--- PROVIDED MATERIAL ---
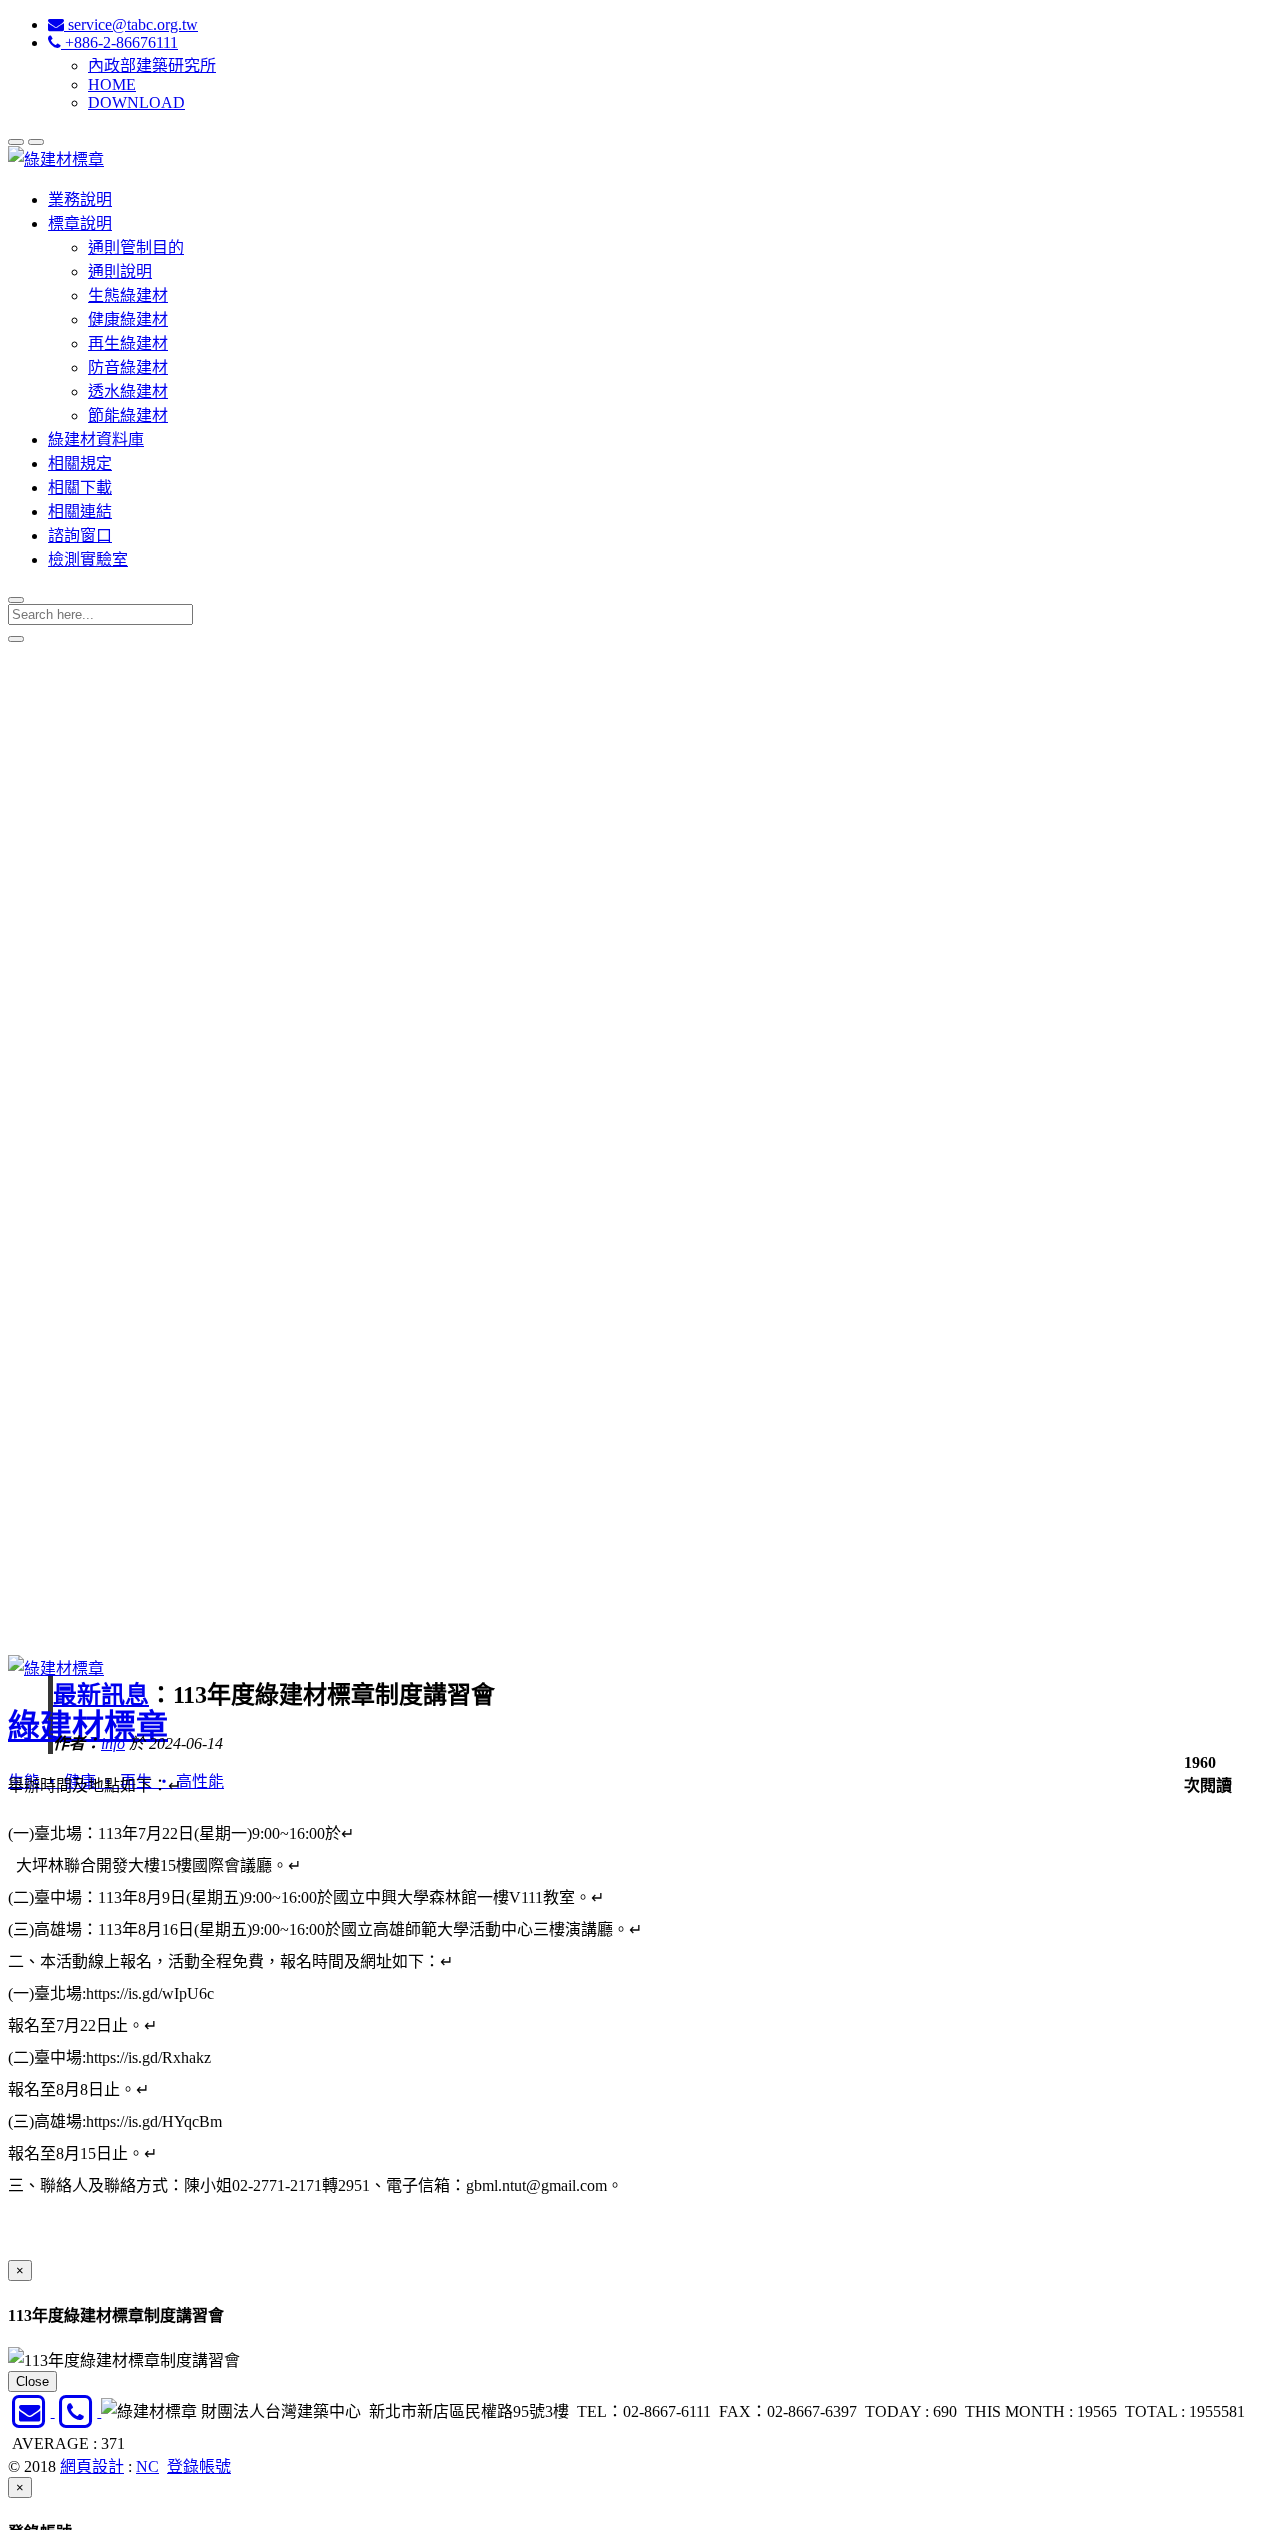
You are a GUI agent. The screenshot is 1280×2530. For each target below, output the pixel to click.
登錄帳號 (199, 2466)
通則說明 (120, 271)
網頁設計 (92, 2466)
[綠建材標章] (56, 159)
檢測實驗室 (88, 559)
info (113, 1743)
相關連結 (80, 511)
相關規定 (80, 463)
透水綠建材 (128, 391)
---
● TO DO:
Leave out the pictures and give the rest of the material again, unaltered.

● RESULT:
You are a GUI agent. The screenshot is 1280×2530. For each target below, output the pixel to click.
登錄帳號 (199, 2466)
通則說明 (120, 271)
網頁設計 (92, 2466)
[綠建材標章] (56, 159)
檢測實驗室 (88, 559)
info (113, 1743)
相關連結 (80, 511)
相關規定 (80, 463)
透水綠建材 (128, 391)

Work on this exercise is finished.